L’Europe cherche le nord. Sa richesse décline, sa puissance d’innovation toussote, au mieux. Ces vingt dernières années, le Vieux Continent a cédé du terrain aux autres grandes économies en raison d’un retard persistant de sa productivité sans croissance probante. Bref, son étoile, pardon, ses vingt-sept étoiles cherchent l’éclat de jadis, sous peine de ressasser sans cesse dans la queue de la comète. Pour éviter pareil écueil, pour retrouver le chemin de la prospérité économique, la Commission a présenté sa boussole de la compétitivité.

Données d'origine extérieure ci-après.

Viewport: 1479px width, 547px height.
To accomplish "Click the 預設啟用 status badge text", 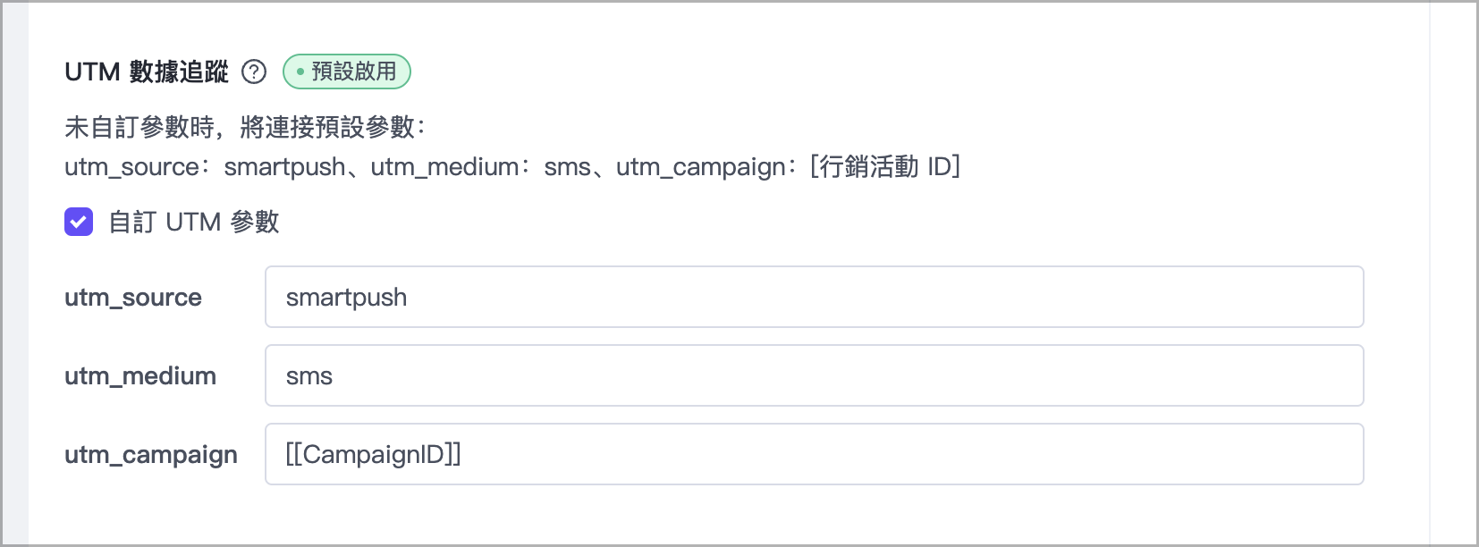I will [x=354, y=72].
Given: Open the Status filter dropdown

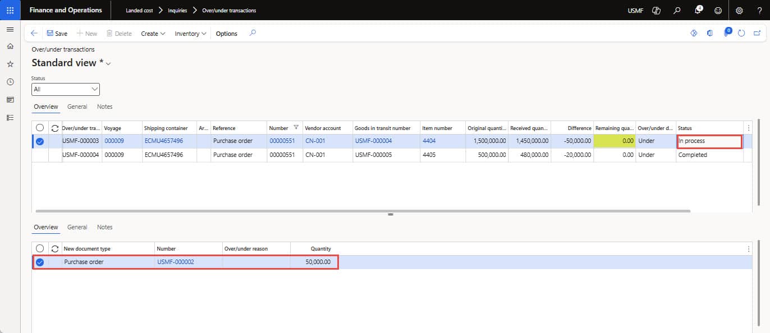Looking at the screenshot, I should [66, 89].
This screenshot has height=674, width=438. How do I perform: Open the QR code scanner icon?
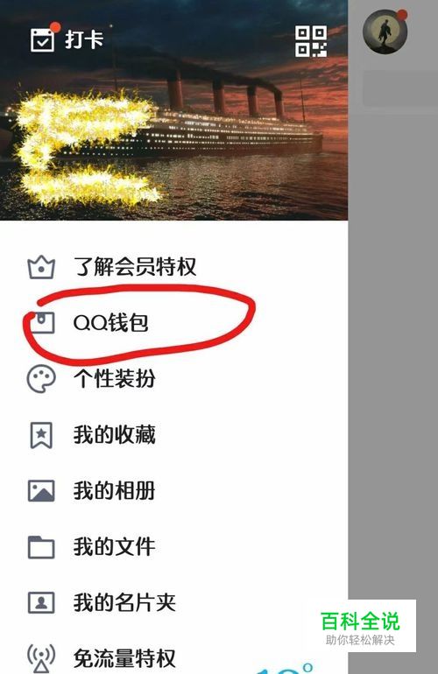311,41
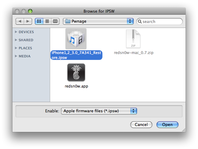Viewport: 198px width, 149px height.
Task: Click the redsn0w-mac_0.7.zip archive icon
Action: (x=133, y=39)

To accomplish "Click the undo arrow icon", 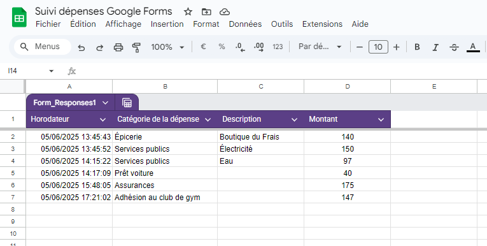I will click(81, 47).
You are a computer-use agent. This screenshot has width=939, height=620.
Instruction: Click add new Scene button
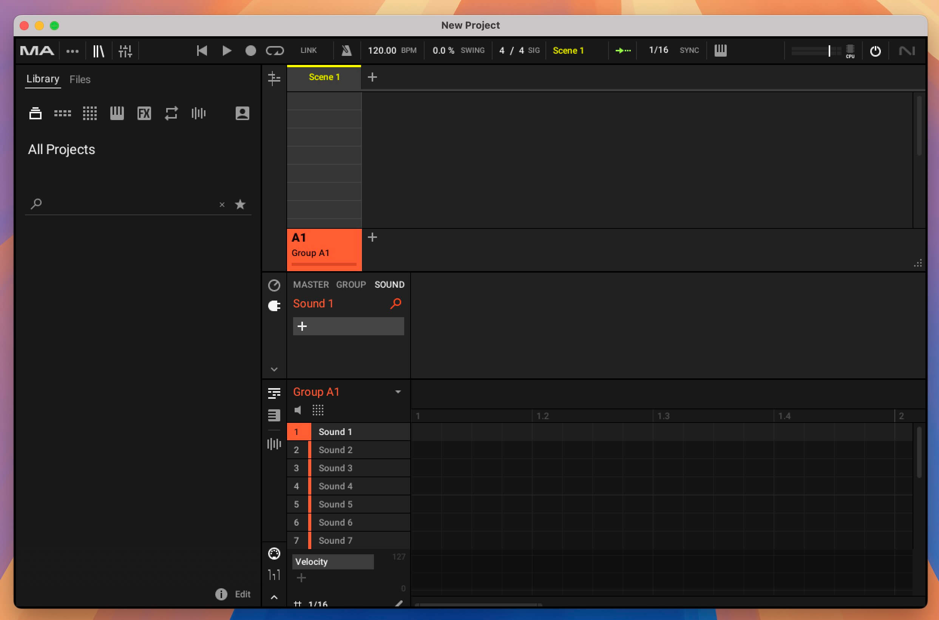pos(373,77)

Sorte de feuille de route du succès, de doctrine économique pour ces cinq prochaines années inspirée du rapport Mario Draghi, qui fut patron de la Banque centrale européenne (BCE) et président du conseil italien. Elle entend donc restaurer le dynamisme européen de l’Union. Rien de moins.
Trois axes, cinq catalyseurs
Comment ? Via trois grands axes d’actions et cinq catalyseurs horizontaux forcément entremêlés présentés par Ursula von der Leyen, la présidente de la Commission. « L’Europe a tout ce dont elle a besoin pour gagner. En même temps, nous devons corriger nos faiblesses pour regagner en compétitivité. Nous avons donc un plan, à présent. Nous avons la volonté politique. Ce qui importe est la vitesse et l’unité. Le monde ne nous attendra pas. Tous les états membres sont d’accord sur ce point. Agissons donc en partant de ce consensus ». Face à des États-Unis autocentrés - hello l’effet d’annonce de la taxe de 25 % sur les produits made in EU - et une Chine gargantuesque, l’harmonie européenne, bien souvent enrhumée par les désaccords de ses membres, doit en effet arborer le blason de l’unité. Soit le prérequis indispensable à la réussite de cette boussole.

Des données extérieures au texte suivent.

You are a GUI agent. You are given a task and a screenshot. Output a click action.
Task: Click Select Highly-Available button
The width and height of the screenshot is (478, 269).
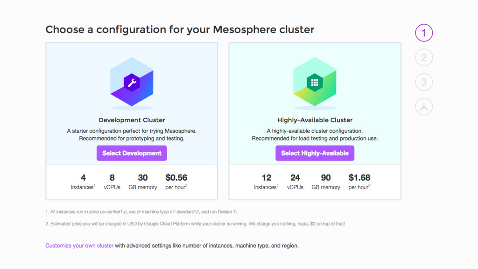click(315, 153)
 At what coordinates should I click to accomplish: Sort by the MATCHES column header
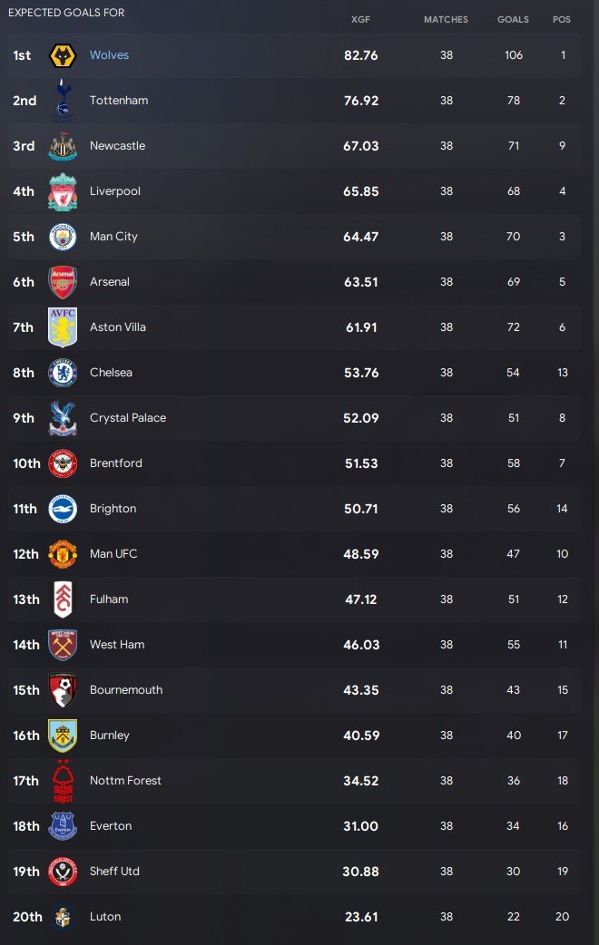tap(446, 19)
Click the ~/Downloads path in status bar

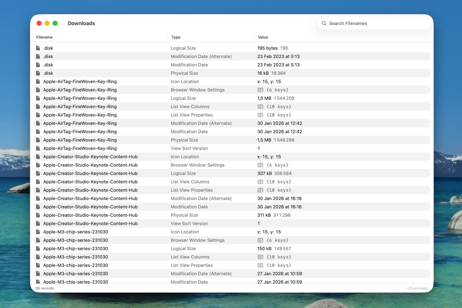point(417,288)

SIMPLIFIER, CREER ET ACCELERER
UCM tape sur ce clou au point d’en fendre le bois. La charge administrative est assommante, au point de couper l’envie d’entreprendre. Cette boussole, c’est d’abord la promesse d’un grand choc. Celui de la simplification. Deux entreprises européennes sur trois assurent que la charge administrative constitue l’obstacle principal aux investissements à long terme. Ursula von der Leyen ne dit pas autre chose en exposant qu’ « un nombre trop élevé d’entreprises s’abstient d’investir en Europe à cause des formalités administratives inutiles ».

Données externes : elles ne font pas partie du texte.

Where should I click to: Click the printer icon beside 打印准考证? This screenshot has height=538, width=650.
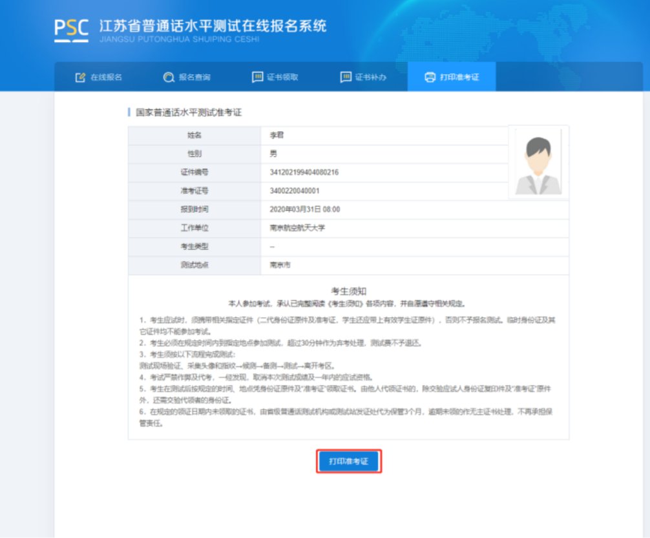[430, 78]
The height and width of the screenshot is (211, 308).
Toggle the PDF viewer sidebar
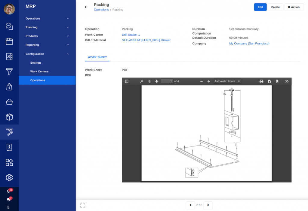coord(127,81)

C’est là qu’intervient la directive « Omnibus ». Même si elle fait déjà débat, particulière sur sa composante climatique, cette directive entend, globalement, réduire les obligations, alléger les devoirs bureaucratiques et faciliter la vie des entreprises en simplifiant la législation. Ursula von der Leyen souhaite ainsi que les exigences réglementaires soient désormais « proportionnées et adaptées » à la taille des entreprises. La boussole a pour objectif de réduire d’au moins 25 % la charge administrative qui pèse sur les entreprises et d’au moins 35 % celle qui pèse sur les PME. Sachant que les 26 millions de PME européennes représentent 99 % de l’ensemble des entreprises de l’Union, ça en fait de l’allégement…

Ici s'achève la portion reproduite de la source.